#### Task brief
Rewrite the data below with "a specific element" substituted for every occurrence of "a particular element", leaving everything else as it is.

#### Working data
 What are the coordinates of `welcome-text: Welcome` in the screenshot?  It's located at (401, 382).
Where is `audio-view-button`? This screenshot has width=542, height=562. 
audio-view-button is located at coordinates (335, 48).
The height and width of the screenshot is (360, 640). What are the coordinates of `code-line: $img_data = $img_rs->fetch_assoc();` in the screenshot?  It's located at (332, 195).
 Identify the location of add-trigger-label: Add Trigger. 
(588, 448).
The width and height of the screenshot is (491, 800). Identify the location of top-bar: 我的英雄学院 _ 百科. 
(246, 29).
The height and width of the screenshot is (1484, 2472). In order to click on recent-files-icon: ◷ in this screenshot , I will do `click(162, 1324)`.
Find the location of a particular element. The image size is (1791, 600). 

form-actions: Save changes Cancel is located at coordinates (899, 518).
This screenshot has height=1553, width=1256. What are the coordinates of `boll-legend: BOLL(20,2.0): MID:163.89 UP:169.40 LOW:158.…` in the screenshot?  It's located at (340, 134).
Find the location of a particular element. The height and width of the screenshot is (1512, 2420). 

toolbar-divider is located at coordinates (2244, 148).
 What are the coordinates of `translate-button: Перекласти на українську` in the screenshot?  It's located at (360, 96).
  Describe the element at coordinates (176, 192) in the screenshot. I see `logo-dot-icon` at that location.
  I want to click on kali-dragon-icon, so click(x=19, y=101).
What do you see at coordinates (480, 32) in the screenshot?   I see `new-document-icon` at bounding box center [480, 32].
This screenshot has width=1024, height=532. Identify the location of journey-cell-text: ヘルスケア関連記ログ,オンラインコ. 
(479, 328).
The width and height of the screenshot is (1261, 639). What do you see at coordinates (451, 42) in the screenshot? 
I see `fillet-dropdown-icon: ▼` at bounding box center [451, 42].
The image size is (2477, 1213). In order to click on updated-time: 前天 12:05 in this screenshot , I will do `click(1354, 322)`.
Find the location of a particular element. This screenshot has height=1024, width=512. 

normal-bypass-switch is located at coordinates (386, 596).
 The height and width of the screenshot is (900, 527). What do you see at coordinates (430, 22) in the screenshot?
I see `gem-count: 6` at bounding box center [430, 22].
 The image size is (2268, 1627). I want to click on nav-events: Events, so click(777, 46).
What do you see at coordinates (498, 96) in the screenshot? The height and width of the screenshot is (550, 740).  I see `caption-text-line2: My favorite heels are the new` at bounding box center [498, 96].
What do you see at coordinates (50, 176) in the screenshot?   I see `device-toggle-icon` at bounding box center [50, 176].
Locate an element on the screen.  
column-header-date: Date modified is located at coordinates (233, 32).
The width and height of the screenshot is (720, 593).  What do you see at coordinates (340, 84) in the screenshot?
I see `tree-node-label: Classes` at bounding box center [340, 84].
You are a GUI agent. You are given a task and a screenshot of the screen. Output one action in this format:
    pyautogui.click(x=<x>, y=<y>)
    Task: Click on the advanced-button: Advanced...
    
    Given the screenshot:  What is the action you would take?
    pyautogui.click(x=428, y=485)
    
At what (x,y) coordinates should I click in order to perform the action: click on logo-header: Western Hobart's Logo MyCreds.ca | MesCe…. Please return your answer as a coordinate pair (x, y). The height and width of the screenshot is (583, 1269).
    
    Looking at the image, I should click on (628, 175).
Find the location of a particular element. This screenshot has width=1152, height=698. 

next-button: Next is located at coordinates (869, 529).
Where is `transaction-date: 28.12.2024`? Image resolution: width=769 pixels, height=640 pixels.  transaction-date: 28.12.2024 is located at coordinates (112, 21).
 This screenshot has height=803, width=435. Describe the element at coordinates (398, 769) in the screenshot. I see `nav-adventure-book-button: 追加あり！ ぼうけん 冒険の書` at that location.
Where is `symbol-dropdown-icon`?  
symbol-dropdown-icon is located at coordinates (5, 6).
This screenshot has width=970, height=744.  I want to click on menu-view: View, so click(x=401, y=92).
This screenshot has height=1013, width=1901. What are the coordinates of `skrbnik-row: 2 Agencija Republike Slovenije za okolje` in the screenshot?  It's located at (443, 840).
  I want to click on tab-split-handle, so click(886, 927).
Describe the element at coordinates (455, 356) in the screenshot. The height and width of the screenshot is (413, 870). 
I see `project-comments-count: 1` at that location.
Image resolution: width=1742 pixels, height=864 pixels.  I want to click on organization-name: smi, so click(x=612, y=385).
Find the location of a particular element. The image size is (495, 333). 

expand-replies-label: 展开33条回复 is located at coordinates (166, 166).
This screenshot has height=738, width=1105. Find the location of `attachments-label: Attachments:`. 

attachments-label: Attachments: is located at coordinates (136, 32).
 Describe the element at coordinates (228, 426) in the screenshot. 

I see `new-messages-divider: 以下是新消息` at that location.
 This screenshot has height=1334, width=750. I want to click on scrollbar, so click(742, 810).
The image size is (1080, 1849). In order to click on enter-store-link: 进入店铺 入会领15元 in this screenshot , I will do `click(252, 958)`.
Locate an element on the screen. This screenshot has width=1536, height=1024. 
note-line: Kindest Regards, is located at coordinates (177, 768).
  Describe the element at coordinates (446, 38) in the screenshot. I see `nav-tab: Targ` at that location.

#### Response to this task
 What are the coordinates of `welcome-text: Welcome` in the screenshot?  It's located at (401, 382).
Where is `audio-view-button`? This screenshot has width=542, height=562. 
audio-view-button is located at coordinates (335, 48).
The height and width of the screenshot is (360, 640). What are the coordinates of `code-line: $img_data = $img_rs->fetch_assoc();` in the screenshot?  It's located at (332, 195).
 Identify the location of add-trigger-label: Add Trigger. 
(588, 448).
The width and height of the screenshot is (491, 800). Identify the location of top-bar: 我的英雄学院 _ 百科. 
(246, 29).
The height and width of the screenshot is (1484, 2472). In order to click on recent-files-icon: ◷ in this screenshot , I will do `click(162, 1324)`.
Find the location of a specific element. The image size is (1791, 600). 

form-actions: Save changes Cancel is located at coordinates (899, 518).
This screenshot has height=1553, width=1256. What are the coordinates of `boll-legend: BOLL(20,2.0): MID:163.89 UP:169.40 LOW:158.…` in the screenshot?  It's located at (340, 134).
Find the location of a specific element. The height and width of the screenshot is (1512, 2420). 

toolbar-divider is located at coordinates (2244, 148).
 What are the coordinates of `translate-button: Перекласти на українську` in the screenshot?  It's located at (360, 96).
  Describe the element at coordinates (176, 192) in the screenshot. I see `logo-dot-icon` at that location.
  I want to click on kali-dragon-icon, so click(x=19, y=101).
What do you see at coordinates (480, 32) in the screenshot?   I see `new-document-icon` at bounding box center [480, 32].
This screenshot has width=1024, height=532. Identify the location of journey-cell-text: ヘルスケア関連記ログ,オンラインコ. 
(479, 328).
The width and height of the screenshot is (1261, 639). What do you see at coordinates (451, 42) in the screenshot? 
I see `fillet-dropdown-icon: ▼` at bounding box center [451, 42].
The image size is (2477, 1213). In order to click on updated-time: 前天 12:05 in this screenshot , I will do `click(1354, 322)`.
Find the location of a specific element. This screenshot has height=1024, width=512. 

normal-bypass-switch is located at coordinates (386, 596).
 The height and width of the screenshot is (900, 527). What do you see at coordinates (430, 22) in the screenshot?
I see `gem-count: 6` at bounding box center [430, 22].
 The image size is (2268, 1627). I want to click on nav-events: Events, so click(777, 46).
What do you see at coordinates (498, 96) in the screenshot? The height and width of the screenshot is (550, 740).  I see `caption-text-line2: My favorite heels are the new` at bounding box center [498, 96].
What do you see at coordinates (50, 176) in the screenshot?   I see `device-toggle-icon` at bounding box center [50, 176].
Locate an element on the screen.  
column-header-date: Date modified is located at coordinates (233, 32).
The width and height of the screenshot is (720, 593).  What do you see at coordinates (340, 84) in the screenshot?
I see `tree-node-label: Classes` at bounding box center [340, 84].
You are a GUI agent. You are given a task and a screenshot of the screen. Output one action in this format:
    pyautogui.click(x=<x>, y=<y>)
    Task: Click on the advanced-button: Advanced...
    
    Given the screenshot:  What is the action you would take?
    pyautogui.click(x=428, y=485)
    
At what (x,y) coordinates should I click in order to perform the action: click on logo-header: Western Hobart's Logo MyCreds.ca | MesCe…. Please return your answer as a coordinate pair (x, y). The height and width of the screenshot is (583, 1269).
    
    Looking at the image, I should click on (628, 175).
Find the location of a specific element. This screenshot has width=1152, height=698. 

next-button: Next is located at coordinates (869, 529).
Where is `transaction-date: 28.12.2024`? Image resolution: width=769 pixels, height=640 pixels.  transaction-date: 28.12.2024 is located at coordinates (112, 21).
 This screenshot has height=803, width=435. Describe the element at coordinates (398, 769) in the screenshot. I see `nav-adventure-book-button: 追加あり！ ぼうけん 冒険の書` at that location.
Where is `symbol-dropdown-icon`?  
symbol-dropdown-icon is located at coordinates (5, 6).
This screenshot has width=970, height=744.  I want to click on menu-view: View, so click(x=401, y=92).
This screenshot has height=1013, width=1901. What are the coordinates of `skrbnik-row: 2 Agencija Republike Slovenije za okolje` in the screenshot?  It's located at (443, 840).
  I want to click on tab-split-handle, so click(886, 927).
Describe the element at coordinates (455, 356) in the screenshot. The height and width of the screenshot is (413, 870). 
I see `project-comments-count: 1` at that location.
Image resolution: width=1742 pixels, height=864 pixels.  I want to click on organization-name: smi, so click(x=612, y=385).
Find the location of a specific element. The image size is (495, 333). 

expand-replies-label: 展开33条回复 is located at coordinates (166, 166).
This screenshot has height=738, width=1105. Find the location of `attachments-label: Attachments:`. 

attachments-label: Attachments: is located at coordinates (136, 32).
 Describe the element at coordinates (228, 426) in the screenshot. 

I see `new-messages-divider: 以下是新消息` at that location.
 This screenshot has height=1334, width=750. I want to click on scrollbar, so click(742, 810).
The image size is (1080, 1849). In order to click on enter-store-link: 进入店铺 入会领15元 in this screenshot , I will do `click(252, 958)`.
Locate an element on the screen. This screenshot has width=1536, height=1024. 
note-line: Kindest Regards, is located at coordinates (177, 768).
  Describe the element at coordinates (446, 38) in the screenshot. I see `nav-tab: Targ` at that location.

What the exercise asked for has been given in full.